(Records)
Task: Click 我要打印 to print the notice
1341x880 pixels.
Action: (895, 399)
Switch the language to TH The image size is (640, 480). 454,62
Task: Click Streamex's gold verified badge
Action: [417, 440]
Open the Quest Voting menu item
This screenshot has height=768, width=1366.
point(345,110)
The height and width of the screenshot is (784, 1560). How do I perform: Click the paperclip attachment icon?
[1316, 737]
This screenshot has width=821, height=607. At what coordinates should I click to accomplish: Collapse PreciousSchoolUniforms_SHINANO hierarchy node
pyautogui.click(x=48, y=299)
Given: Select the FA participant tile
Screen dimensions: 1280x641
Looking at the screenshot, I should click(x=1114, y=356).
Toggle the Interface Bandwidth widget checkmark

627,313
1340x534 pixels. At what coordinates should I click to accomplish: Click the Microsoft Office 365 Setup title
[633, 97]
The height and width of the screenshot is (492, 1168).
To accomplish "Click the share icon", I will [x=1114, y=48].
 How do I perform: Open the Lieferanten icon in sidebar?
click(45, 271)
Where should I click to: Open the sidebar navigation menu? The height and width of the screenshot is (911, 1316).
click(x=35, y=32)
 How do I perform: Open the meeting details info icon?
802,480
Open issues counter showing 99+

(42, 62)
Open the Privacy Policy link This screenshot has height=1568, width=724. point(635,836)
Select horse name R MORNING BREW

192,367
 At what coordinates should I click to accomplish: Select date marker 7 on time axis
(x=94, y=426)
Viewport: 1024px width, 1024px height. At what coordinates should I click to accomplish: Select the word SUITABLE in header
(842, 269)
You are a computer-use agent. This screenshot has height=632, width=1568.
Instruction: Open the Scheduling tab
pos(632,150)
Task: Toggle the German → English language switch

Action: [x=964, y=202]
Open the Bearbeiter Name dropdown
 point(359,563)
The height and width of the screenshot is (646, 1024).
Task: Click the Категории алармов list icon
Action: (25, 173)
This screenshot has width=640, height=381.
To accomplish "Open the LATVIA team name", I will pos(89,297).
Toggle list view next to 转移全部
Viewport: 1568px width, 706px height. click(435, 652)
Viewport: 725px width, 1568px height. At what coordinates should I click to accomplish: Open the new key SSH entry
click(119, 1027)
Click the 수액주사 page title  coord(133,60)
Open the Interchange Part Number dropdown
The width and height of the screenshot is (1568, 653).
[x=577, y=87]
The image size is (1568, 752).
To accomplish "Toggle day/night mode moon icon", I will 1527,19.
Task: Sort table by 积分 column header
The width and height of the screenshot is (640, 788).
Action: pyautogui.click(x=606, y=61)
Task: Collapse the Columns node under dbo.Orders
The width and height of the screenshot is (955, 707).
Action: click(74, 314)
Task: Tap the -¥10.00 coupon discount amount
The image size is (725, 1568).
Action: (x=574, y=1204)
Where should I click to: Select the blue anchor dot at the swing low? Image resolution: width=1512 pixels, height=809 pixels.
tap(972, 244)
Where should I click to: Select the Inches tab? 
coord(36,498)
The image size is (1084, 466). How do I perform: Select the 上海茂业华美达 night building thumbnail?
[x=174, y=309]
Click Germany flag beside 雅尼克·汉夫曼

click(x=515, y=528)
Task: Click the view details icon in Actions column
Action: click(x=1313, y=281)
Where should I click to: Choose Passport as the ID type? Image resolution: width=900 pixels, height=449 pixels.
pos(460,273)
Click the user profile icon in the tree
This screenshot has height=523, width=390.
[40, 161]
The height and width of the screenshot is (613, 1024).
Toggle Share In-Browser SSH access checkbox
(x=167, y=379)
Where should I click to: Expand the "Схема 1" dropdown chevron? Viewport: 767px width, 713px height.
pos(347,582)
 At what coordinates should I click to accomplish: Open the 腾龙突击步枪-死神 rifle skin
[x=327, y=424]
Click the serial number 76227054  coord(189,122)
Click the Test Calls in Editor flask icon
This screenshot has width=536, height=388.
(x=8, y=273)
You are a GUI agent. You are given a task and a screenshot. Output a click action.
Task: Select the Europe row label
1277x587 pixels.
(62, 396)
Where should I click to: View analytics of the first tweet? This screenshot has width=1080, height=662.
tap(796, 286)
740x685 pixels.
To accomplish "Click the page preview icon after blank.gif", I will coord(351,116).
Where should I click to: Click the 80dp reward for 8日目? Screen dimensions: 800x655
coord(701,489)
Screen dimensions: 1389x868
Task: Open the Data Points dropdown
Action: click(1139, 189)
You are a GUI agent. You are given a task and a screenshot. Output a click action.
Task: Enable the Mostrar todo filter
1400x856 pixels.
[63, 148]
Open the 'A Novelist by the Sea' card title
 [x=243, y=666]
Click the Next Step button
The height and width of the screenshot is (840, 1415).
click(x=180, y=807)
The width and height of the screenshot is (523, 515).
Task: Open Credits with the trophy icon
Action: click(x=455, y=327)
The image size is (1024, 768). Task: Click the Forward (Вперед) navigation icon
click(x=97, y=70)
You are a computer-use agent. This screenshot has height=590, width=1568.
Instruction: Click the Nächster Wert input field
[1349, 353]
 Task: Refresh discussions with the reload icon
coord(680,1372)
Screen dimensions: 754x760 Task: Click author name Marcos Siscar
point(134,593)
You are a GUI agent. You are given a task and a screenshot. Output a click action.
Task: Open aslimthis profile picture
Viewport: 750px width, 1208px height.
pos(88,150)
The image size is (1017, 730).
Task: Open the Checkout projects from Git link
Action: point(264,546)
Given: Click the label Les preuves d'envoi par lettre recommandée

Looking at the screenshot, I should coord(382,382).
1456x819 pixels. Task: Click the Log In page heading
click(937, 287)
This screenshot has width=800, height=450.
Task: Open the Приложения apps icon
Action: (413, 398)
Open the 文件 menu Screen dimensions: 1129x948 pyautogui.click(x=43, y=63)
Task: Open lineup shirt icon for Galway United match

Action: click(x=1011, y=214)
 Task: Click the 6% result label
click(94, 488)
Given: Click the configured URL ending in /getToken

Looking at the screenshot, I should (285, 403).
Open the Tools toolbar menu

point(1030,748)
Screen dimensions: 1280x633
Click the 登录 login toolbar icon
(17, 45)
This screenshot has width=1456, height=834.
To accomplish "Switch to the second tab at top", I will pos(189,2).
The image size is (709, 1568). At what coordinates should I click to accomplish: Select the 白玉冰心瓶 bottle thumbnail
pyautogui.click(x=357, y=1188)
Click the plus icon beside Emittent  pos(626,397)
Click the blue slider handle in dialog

#### The task:
Edit all of the records above, replacing every occurrence of "How do I perform" with "What should I do to" and leaving everything else unchanged.

#### Exercise answer:
Task: Click 我要打印 to print the notice
1341x880 pixels.
Action: (895, 399)
Switch the language to TH The image size is (640, 480). 454,62
Task: Click Streamex's gold verified badge
Action: [417, 440]
Open the Quest Voting menu item
This screenshot has height=768, width=1366.
point(345,110)
The height and width of the screenshot is (784, 1560). What should I do to: Click the paperclip attachment icon?
[1316, 737]
This screenshot has width=821, height=607. At what coordinates should I click to accomplish: Collapse PreciousSchoolUniforms_SHINANO hierarchy node
pyautogui.click(x=48, y=299)
Given: Select the FA participant tile
Screen dimensions: 1280x641
Looking at the screenshot, I should click(x=1114, y=356).
Toggle the Interface Bandwidth widget checkmark

627,313
1340x534 pixels. At what coordinates should I click to accomplish: Click the Microsoft Office 365 Setup title
[633, 97]
The height and width of the screenshot is (492, 1168).
To accomplish "Click the share icon", I will [x=1114, y=48].
 What should I do to: Open the Lieferanten icon in sidebar?
click(45, 271)
Where should I click to: Open the sidebar navigation menu? The height and width of the screenshot is (911, 1316).
click(x=35, y=32)
 What should I do to: Open the meeting details info icon?
802,480
Open issues counter showing 99+

(42, 62)
Open the Privacy Policy link This screenshot has height=1568, width=724. point(635,836)
Select horse name R MORNING BREW

192,367
 At what coordinates should I click to accomplish: Select date marker 7 on time axis
(x=94, y=426)
Viewport: 1024px width, 1024px height. At what coordinates should I click to accomplish: Select the word SUITABLE in header
(842, 269)
You are a computer-use agent. This screenshot has height=632, width=1568.
Instruction: Open the Scheduling tab
pos(632,150)
Task: Toggle the German → English language switch

Action: [x=964, y=202]
Open the Bearbeiter Name dropdown
 point(359,563)
The height and width of the screenshot is (646, 1024).
Task: Click the Категории алармов list icon
Action: (25, 173)
This screenshot has width=640, height=381.
To accomplish "Open the LATVIA team name", I will pos(89,297).
Toggle list view next to 转移全部
Viewport: 1568px width, 706px height. click(435, 652)
Viewport: 725px width, 1568px height. At what coordinates should I click to accomplish: Open the new key SSH entry
click(119, 1027)
Click the 수액주사 page title  coord(133,60)
Open the Interchange Part Number dropdown
The width and height of the screenshot is (1568, 653).
[x=577, y=87]
The image size is (1568, 752).
To accomplish "Toggle day/night mode moon icon", I will 1527,19.
Task: Sort table by 积分 column header
The width and height of the screenshot is (640, 788).
Action: pyautogui.click(x=606, y=61)
Task: Collapse the Columns node under dbo.Orders
The width and height of the screenshot is (955, 707).
Action: click(74, 314)
Task: Tap the -¥10.00 coupon discount amount
The image size is (725, 1568).
Action: (x=574, y=1204)
Where should I click to: Select the blue anchor dot at the swing low? Image resolution: width=1512 pixels, height=809 pixels.
tap(972, 244)
Where should I click to: Select the Inches tab? 
coord(36,498)
The image size is (1084, 466). What should I do to: Select the 上海茂业华美达 night building thumbnail?
[x=174, y=309]
Click Germany flag beside 雅尼克·汉夫曼

click(x=515, y=528)
Task: Click the view details icon in Actions column
Action: click(x=1313, y=281)
Where should I click to: Choose Passport as the ID type? Image resolution: width=900 pixels, height=449 pixels.
pos(460,273)
Click the user profile icon in the tree
This screenshot has height=523, width=390.
[40, 161]
The height and width of the screenshot is (613, 1024).
Toggle Share In-Browser SSH access checkbox
(x=167, y=379)
Where should I click to: Expand the "Схема 1" dropdown chevron? Viewport: 767px width, 713px height.
pos(347,582)
 At what coordinates should I click to accomplish: Open the 腾龙突击步枪-死神 rifle skin
[x=327, y=424]
Click the serial number 76227054  coord(189,122)
Click the Test Calls in Editor flask icon
This screenshot has width=536, height=388.
(x=8, y=273)
You are a GUI agent. You are given a task and a screenshot. Output a click action.
Task: Select the Europe row label
1277x587 pixels.
(62, 396)
Where should I click to: View analytics of the first tweet? This screenshot has width=1080, height=662.
tap(796, 286)
740x685 pixels.
To accomplish "Click the page preview icon after blank.gif", I will coord(351,116).
Where should I click to: Click the 80dp reward for 8日目? Screen dimensions: 800x655
coord(701,489)
Screen dimensions: 1389x868
Task: Open the Data Points dropdown
Action: click(1139, 189)
You are a GUI agent. You are given a task and a screenshot. Output a click action.
Task: Enable the Mostrar todo filter
1400x856 pixels.
[63, 148]
Open the 'A Novelist by the Sea' card title
 [x=243, y=666]
Click the Next Step button
The height and width of the screenshot is (840, 1415).
click(x=180, y=807)
The width and height of the screenshot is (523, 515).
Task: Open Credits with the trophy icon
Action: click(x=455, y=327)
The image size is (1024, 768). Task: Click the Forward (Вперед) navigation icon
click(x=97, y=70)
You are a computer-use agent. This screenshot has height=590, width=1568.
Instruction: Click the Nächster Wert input field
[1349, 353]
 Task: Refresh discussions with the reload icon
coord(680,1372)
Screen dimensions: 754x760 Task: Click author name Marcos Siscar
point(134,593)
You are a GUI agent. You are given a task and a screenshot. Output a click action.
Task: Open aslimthis profile picture
Viewport: 750px width, 1208px height.
pos(88,150)
The image size is (1017, 730).
Task: Open the Checkout projects from Git link
Action: point(264,546)
Given: Click the label Les preuves d'envoi par lettre recommandée

Looking at the screenshot, I should coord(382,382).
1456x819 pixels. Task: Click the Log In page heading
click(937, 287)
This screenshot has width=800, height=450.
Task: Open the Приложения apps icon
Action: (413, 398)
Open the 文件 menu Screen dimensions: 1129x948 pyautogui.click(x=43, y=63)
Task: Open lineup shirt icon for Galway United match

Action: click(x=1011, y=214)
 Task: Click the 6% result label
click(94, 488)
Given: Click the configured URL ending in /getToken

Looking at the screenshot, I should (285, 403).
Open the Tools toolbar menu

point(1030,748)
Screen dimensions: 1280x633
Click the 登录 login toolbar icon
(17, 45)
This screenshot has width=1456, height=834.
To accomplish "Switch to the second tab at top", I will pos(189,2).
The image size is (709, 1568). At what coordinates should I click to accomplish: Select the 白玉冰心瓶 bottle thumbnail
pyautogui.click(x=357, y=1188)
Click the plus icon beside Emittent  pos(626,397)
Click the blue slider handle in dialog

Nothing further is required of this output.